Conversando con Quiroga se tenía por lo regular la impresión de que actuar e imaginar eran desdoblamientos de una función cuatridimensional, y que la referencia a una lectura entraba por derecho propio a la vida cotidiana, como una situación o un diálogo podía encajar en un cuento. Mi «Humoresca quiroguiana» está enfocada así. Si para todo novelista el croquis de la realidad —él los tomaba minuciosamente, y he donado con otros documentos una libreta con esa clase de apuntes— pasa sin violencias al plano de la ficción, así los habitantes de las novelas participan en el croquis de la realidad. Todo esto quiere decir que para Quiroga y para todo creador —Balzac o Dostoievski— escribir y vivir eran una misma función. Valga esta paradoja para estimar que muchas de sus actitudes incomprensibles, extrañas e insólitas, resultaban de que iban encuadrándose en una misma novela. Si alguna vez relatase yo una cualquiera de sus tribulaciones familiares, naturalmente en forma de anécdota, o relacionada con su alejamiento de los seres queridos a que lo impulsó su «daimon», se vería patente la relación que hubo, en lo inflexible de su conducta, con cierto canon de lo que acontece corrientemente en la novela. Aunque quizá esto se explique por el hecho de que, maestros o aprendices, todos novelamos nuestras vidas. Sin escándalo se comprenderá, entonces, lo que quiero sugerir diciendo que los seres que lo rodeábamos participábamos casi por partes iguales en condición de personajes imaginarios, más o menos fallidos o logrados, cuanto de entes de carne y hueso. Nuestra vida en común, en Misiones, ¿no estaba encuadrada ya en un marco de novela?

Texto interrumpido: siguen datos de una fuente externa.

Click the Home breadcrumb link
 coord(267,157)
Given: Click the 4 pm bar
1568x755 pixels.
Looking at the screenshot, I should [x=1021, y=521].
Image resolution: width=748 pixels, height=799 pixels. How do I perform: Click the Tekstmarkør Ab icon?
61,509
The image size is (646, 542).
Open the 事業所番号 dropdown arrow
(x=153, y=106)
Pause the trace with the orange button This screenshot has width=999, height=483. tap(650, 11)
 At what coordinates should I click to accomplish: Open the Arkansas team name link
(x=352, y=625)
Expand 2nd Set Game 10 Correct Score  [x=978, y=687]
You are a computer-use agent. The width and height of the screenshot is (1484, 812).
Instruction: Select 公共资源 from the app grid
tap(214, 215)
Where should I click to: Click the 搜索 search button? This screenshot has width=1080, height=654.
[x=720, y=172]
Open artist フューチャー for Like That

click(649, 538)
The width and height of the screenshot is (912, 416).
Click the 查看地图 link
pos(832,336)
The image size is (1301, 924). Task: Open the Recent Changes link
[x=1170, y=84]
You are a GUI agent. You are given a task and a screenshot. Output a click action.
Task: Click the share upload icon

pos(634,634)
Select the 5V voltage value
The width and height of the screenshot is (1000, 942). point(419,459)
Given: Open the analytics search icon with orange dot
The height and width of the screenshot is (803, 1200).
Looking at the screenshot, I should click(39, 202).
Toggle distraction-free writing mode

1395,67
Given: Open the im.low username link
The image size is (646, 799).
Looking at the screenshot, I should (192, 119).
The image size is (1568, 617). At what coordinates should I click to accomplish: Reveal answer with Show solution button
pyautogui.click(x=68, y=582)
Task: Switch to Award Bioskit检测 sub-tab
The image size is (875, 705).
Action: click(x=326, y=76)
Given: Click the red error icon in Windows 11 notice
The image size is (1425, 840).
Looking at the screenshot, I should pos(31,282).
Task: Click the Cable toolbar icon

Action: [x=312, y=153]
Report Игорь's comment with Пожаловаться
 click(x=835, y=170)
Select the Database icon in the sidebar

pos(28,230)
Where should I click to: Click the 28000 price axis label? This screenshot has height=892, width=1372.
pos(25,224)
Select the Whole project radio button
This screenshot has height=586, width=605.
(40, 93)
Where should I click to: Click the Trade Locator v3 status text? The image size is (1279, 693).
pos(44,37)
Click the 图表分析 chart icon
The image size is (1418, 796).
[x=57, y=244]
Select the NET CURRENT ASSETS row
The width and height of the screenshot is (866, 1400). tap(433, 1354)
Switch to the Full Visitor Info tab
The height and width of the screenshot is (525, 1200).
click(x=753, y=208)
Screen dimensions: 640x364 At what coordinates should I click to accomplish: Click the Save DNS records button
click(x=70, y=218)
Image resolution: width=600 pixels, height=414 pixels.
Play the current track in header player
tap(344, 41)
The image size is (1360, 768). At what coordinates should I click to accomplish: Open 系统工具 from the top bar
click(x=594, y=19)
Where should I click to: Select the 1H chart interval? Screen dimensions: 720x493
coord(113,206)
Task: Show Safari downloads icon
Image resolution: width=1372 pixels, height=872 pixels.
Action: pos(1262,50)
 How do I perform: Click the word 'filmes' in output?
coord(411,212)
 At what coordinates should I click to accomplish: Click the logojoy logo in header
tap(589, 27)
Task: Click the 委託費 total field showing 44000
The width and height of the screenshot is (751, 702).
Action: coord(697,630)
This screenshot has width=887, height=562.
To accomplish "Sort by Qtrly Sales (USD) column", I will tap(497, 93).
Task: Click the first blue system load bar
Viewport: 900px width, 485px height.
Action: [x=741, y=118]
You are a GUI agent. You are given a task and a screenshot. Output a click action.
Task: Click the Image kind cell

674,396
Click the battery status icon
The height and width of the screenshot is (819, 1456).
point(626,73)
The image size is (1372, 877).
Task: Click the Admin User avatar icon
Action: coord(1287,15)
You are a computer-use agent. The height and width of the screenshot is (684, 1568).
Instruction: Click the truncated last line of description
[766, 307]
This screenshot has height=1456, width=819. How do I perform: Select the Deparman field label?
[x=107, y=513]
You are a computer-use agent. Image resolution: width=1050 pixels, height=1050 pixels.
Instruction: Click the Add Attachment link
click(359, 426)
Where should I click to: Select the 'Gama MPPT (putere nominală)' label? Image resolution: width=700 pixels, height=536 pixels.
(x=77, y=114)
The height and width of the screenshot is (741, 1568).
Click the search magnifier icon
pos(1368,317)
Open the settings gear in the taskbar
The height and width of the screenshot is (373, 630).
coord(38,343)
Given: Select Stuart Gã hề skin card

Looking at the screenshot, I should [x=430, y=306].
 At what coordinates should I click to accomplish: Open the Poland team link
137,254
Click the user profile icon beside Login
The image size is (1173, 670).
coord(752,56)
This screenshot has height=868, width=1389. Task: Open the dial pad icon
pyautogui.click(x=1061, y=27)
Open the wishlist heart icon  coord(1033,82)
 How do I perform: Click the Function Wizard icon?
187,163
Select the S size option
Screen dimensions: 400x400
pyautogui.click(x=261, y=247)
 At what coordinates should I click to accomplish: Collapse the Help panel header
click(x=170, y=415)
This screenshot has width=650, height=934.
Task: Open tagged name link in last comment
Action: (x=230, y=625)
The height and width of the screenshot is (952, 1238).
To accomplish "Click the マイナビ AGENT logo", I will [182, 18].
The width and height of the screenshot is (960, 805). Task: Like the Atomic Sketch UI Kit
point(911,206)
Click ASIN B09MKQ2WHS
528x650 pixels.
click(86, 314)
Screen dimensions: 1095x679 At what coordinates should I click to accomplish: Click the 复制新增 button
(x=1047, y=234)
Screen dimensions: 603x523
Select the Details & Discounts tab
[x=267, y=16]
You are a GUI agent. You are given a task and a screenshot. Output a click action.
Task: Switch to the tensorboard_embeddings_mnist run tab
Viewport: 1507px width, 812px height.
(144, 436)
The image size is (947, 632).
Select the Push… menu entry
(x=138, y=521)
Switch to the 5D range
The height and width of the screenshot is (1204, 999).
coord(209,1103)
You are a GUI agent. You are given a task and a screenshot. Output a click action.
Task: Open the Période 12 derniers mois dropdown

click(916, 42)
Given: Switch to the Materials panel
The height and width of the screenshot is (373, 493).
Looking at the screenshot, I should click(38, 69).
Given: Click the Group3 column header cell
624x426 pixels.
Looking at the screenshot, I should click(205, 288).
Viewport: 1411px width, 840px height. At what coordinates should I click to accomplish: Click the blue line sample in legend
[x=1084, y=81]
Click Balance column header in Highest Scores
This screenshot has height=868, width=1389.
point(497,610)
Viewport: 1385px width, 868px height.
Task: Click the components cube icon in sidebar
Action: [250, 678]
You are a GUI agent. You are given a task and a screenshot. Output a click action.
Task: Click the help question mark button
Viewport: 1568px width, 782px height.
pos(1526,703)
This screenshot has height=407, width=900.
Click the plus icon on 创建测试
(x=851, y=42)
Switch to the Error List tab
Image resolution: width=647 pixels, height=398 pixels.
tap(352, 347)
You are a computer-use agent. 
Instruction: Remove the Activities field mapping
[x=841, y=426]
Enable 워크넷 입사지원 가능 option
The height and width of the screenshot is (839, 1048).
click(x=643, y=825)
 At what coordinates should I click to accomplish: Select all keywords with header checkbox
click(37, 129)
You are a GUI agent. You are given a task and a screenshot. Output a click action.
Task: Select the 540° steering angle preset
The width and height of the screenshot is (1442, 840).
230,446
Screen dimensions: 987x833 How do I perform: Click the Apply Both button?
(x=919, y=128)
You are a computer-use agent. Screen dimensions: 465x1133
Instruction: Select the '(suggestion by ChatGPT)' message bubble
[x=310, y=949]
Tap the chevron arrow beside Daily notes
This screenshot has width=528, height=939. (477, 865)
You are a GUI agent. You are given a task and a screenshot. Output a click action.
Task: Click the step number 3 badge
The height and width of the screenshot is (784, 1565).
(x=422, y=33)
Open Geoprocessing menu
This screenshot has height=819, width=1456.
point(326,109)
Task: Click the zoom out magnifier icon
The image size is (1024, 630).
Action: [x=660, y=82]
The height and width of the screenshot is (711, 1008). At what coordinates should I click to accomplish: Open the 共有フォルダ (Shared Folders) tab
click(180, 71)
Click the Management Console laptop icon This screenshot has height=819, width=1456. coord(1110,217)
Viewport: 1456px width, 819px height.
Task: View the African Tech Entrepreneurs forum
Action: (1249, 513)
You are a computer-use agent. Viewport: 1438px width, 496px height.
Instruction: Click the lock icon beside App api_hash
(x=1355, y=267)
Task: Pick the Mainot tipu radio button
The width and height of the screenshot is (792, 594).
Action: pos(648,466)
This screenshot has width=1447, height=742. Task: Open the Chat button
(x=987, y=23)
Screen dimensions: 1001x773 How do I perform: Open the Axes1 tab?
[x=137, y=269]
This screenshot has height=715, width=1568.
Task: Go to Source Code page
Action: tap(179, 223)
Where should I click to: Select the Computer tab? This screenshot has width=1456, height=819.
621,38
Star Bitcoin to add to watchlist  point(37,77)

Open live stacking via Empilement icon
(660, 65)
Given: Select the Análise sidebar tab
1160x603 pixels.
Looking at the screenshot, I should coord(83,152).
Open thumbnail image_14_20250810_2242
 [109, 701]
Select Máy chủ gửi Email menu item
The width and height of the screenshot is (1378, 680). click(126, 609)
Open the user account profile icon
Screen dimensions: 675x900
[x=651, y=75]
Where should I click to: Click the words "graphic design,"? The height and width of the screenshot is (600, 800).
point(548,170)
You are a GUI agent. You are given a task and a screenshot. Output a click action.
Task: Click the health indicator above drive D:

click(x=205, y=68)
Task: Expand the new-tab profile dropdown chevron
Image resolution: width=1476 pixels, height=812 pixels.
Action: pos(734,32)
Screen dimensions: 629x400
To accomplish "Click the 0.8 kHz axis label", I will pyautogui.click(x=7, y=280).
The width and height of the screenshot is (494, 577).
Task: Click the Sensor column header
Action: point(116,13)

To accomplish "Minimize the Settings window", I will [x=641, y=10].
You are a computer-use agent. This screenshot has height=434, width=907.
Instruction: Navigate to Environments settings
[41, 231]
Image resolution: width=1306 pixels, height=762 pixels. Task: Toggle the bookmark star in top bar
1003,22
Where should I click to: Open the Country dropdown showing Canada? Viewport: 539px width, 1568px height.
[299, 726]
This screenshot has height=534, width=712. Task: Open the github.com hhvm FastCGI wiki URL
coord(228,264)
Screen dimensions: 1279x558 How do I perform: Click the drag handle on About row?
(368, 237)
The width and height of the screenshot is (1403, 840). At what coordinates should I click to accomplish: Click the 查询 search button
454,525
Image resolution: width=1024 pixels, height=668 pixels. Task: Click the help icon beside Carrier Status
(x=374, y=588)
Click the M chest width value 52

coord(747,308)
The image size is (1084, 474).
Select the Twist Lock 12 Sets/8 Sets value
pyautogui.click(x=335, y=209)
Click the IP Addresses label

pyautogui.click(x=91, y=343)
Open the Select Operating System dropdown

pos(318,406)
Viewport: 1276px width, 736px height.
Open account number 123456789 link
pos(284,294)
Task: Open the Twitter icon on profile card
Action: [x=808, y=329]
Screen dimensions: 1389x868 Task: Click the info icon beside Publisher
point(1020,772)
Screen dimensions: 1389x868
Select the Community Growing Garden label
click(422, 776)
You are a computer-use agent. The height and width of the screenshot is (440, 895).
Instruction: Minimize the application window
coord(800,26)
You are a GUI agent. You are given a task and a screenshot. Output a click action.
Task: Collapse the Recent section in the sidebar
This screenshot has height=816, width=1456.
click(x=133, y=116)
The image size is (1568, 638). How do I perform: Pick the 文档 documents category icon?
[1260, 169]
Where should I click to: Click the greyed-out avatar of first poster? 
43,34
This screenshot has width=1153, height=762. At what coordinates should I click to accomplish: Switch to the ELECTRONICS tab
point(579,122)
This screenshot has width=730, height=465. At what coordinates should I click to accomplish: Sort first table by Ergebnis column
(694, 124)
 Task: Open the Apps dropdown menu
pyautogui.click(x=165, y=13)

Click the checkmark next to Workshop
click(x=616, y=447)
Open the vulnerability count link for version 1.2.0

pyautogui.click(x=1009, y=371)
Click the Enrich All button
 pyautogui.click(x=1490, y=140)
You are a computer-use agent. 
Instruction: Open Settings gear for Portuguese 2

Su cariño por un libro o por un autor, muerto o vivo, no tenía delimitaciones ontológicas, y se apasionaba y sufría como si la suerte de Nastasia Filipovna o de lván Ilitch formaran parte de sus gens o aun de su biografía. Sus quejas por incomprensión de los seres queridos —yo entre ellos—, condensaban en el momento actual sus anteriores experiencias dolorosas, y venían a ser trágica repetición de sucesos y situaciones morales, aludidos en sus obras bajo nombres imaginarios. Es emocionante la confesión de que, otra vez solo en la vejez, acude al amor de su primera esposa, muerta veinte años atrás, y que siente su llamado atrayéndolo a descansar.
Hay en su biografía, dije, una unidad de destino que da a cada episodio una perspectiva y una resonancia consteladas de aciagos recuerdos. Padres e hijos, atridas o labdácidas. Tal fue la dramática sustancia de su sino, que es fácil y hasta tentador convertir su biografía en una novela luctuosa y emocionante. Ya se ha hecho, y bien; mas no creo que sea posible trasmitir al lector que carezca de otros elementos de juicio que los que le proporcione el relato, una noción cabal en extensión y profundidad de la tragedia de este hombre extraño, por muy certeros que sean (las obras de Delgado-Brignole y de Orgambide, por ejemplo). Se puede hablar lícitamente de su tendencia a dramatizar los hechos de su vida cotidiana, natural y congénita inclinación a llevarse a sí mismo hasta los bordes de lo irremediable, a destruir lo que amaba (deleitábase en recordarme la «Balada de la Cárcel de Reading»). Y lo reconocía en una carta:
Yo soy un poco inclinado a poner las cosas en blanco. Soy —como decía mi personaje— capaz de romper un corazón por ver lo que tiene dentro. A trueque de matarme yo mismo sobre los restos de ese corazón.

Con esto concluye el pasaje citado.